Тут-то самое время было бежать, но заторможенность реакций и тошнота от недосыпа давали странный эффект — я никак не могла заставить себя сдвинуться с места, только стояла и идиотски улыбалась.
Помочь мне было некому. Парень воспользовался случаем и волок девушку к машине, доставая из кармана ключи, охранник в магазине демонстративно смотрел в сторону, а от старушки толку было мало.
Только я могу так вляпаться — вот что я успела еще подумать, глядя в мутные глаза мужика и готовясь к удару.
Но тут парень, уже вставивший ключи в замок, вдруг резко остановился, развернулся и подошел к нам. Быстро и четко, почти без замаха, двинул мужику под дых. А когда тот сложился пополам — добавил по шее ребром ладони. В качестве добавки пнул уже свалившегося на землю в живот.
— Что ж ты так неаккуратно… — весело подмигнул он мне. И отступил.
Еще мгновение назад светлые глаза стремительно заполнялись теплой темнотой. Парень моргал, с удивлением глядя то на меня, то на лежащего у его ног пьянчугу.
Перевела дыхание я только у самого своего подъезда.
Где-то потеряла пакет с салатами. Но возвращаться в магазин категорически не хотелось.
Села на лавочку под окнами и закрыла руками лицо.
Еще мгновение назад я была одна, а через секунду он сидел рядом, соткавшись из ноябрьской мглы, и смотрел на меня с насмешкой.
— Поцелуй в благодарность? — без всякой надежды, что соглашусь.
Я покачала головой, вертя кольцо на пальце.
— Что ж ты такая упрямая.
Тени укутали меня, словно теплый плед, спасая от промозглого ветра.
— Зачем мне это?
— Знаешь, почему вас называют смертными?
— О, да… — я тихо рассмеялась. — Это я знаю слишком хорошо.

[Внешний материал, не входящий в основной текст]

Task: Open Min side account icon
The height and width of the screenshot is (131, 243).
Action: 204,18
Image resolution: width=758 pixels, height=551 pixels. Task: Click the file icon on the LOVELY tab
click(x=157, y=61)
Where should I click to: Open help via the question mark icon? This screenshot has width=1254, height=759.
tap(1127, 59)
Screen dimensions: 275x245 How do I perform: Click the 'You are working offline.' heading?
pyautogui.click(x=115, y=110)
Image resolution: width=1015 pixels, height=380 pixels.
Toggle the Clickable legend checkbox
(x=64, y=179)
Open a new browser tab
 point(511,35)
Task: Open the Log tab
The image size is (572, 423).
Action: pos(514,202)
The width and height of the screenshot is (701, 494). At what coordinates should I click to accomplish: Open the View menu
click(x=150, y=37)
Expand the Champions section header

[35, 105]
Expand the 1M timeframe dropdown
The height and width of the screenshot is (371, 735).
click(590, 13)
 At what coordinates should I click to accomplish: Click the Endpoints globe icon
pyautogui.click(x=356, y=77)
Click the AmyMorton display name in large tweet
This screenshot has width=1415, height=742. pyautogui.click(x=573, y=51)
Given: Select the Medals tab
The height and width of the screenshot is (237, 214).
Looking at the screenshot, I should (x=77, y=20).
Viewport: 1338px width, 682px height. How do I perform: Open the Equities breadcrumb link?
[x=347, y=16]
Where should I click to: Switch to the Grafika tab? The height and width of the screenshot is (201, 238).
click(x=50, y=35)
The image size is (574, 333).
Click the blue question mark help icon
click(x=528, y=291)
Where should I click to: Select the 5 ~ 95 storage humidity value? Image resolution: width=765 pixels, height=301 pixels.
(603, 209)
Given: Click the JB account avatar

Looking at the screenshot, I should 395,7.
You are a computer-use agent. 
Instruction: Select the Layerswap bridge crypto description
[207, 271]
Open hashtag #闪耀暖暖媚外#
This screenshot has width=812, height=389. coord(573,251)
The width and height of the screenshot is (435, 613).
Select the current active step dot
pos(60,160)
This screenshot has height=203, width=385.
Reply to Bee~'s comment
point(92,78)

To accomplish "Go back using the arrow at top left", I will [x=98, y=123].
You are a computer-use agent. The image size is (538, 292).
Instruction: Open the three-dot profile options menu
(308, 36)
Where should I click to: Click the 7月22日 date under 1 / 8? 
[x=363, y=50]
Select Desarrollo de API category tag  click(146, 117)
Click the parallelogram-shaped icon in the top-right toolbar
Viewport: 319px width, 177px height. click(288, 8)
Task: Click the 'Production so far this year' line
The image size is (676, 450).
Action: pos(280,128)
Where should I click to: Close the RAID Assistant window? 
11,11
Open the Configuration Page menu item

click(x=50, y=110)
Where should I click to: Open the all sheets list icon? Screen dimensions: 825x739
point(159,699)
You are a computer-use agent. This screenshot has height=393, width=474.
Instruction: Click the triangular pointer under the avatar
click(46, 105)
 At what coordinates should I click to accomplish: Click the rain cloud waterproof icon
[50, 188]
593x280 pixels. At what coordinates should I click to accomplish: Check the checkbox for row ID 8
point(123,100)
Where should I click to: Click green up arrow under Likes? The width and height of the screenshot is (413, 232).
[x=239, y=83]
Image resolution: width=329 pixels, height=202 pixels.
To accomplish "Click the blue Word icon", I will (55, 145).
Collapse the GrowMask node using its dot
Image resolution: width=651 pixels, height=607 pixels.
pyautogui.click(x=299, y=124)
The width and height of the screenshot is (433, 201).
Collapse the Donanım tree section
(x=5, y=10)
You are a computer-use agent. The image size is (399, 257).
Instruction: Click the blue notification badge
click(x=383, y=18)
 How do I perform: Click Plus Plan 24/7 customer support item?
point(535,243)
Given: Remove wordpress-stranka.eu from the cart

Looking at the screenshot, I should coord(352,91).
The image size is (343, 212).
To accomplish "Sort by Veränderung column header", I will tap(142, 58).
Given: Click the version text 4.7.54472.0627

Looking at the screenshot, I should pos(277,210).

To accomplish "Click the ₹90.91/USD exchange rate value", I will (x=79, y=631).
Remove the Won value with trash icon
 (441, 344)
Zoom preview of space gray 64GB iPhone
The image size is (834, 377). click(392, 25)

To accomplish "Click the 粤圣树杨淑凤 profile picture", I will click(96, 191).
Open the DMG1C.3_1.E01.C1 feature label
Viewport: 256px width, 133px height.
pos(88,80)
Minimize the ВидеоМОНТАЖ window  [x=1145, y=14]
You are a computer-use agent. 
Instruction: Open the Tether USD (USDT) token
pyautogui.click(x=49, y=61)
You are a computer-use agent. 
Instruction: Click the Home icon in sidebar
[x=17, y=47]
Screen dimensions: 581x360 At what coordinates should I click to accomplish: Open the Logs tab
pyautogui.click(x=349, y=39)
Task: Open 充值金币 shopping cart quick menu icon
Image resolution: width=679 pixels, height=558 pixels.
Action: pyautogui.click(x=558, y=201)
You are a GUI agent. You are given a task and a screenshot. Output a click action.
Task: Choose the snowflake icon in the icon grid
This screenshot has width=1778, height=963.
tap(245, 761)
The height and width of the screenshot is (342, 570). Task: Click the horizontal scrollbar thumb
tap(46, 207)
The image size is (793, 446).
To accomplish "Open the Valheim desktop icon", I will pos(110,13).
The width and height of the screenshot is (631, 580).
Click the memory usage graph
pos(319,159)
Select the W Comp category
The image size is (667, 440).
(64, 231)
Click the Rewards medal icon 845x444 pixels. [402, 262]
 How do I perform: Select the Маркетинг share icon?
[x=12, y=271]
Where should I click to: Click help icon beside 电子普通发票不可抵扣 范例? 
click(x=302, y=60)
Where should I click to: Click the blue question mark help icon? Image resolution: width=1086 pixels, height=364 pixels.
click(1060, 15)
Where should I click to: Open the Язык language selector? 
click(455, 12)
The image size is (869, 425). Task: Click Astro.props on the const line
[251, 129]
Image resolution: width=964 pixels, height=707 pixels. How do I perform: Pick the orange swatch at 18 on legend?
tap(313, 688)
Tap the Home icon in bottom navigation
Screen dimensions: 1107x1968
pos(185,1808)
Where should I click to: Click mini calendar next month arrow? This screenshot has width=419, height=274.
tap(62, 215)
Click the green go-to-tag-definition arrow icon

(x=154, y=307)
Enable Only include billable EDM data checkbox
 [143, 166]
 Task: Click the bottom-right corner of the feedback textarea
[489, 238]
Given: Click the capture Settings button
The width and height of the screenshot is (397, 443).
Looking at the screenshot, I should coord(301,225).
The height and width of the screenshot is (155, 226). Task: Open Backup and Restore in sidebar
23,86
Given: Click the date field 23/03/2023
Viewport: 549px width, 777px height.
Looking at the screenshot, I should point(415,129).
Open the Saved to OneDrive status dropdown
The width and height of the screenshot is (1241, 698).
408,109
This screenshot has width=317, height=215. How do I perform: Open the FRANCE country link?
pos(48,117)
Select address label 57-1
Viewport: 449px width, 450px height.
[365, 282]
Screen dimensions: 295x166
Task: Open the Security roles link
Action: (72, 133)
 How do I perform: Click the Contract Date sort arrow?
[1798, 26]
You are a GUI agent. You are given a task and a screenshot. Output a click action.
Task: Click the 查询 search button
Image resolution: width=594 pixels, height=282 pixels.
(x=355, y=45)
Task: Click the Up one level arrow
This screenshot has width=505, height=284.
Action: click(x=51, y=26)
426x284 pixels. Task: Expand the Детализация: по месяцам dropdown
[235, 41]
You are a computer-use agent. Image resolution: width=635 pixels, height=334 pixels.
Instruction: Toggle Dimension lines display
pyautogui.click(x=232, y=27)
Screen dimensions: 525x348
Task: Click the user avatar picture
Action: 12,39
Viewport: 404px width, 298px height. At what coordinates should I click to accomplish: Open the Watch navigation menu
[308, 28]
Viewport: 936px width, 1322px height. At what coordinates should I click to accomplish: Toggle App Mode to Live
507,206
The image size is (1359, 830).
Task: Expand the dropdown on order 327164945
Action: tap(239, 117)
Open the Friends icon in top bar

— Тогда почему спрашиваешь?
— Зачем мне ваша вечность?
— Чтобы любить.
Он поднялся легко, словно танцуя, и вслед за ним потянулся флер медовой пыльцы, пахнуло летом, разнотравьем лугов, тягучим густым полднем.
— Чтобы танцевать.
Небо над клочком асфальта распахнулось невероятно живой черной глубиной, звезды вспыхнули ярче, чем в южных широтах и где-то далеко, на краю мира, зазвенела мелодия.
— Чтобы играть.
Кольцо на моем пальце запульсировало, сжимаясь и разжимаясь в такт ударам сердца. Я сняла его, подбросила на ладони, и оно засияло колючей теплой звездой. Я ахнула — оно обернулось крошечной саламандрой, обжегшей пальцы. Уронила на асфальт — и вверх взметнулась нарисованная светом яблоня, расцвела вихрем розовых лепестков, свернувшихся в завязи яблок, те налились алым — и одно упало мне в ладонь. Раскололось, выпустив на волю сладко-кислый аромат августовского полдня — изнутри сверкнуло кольцо.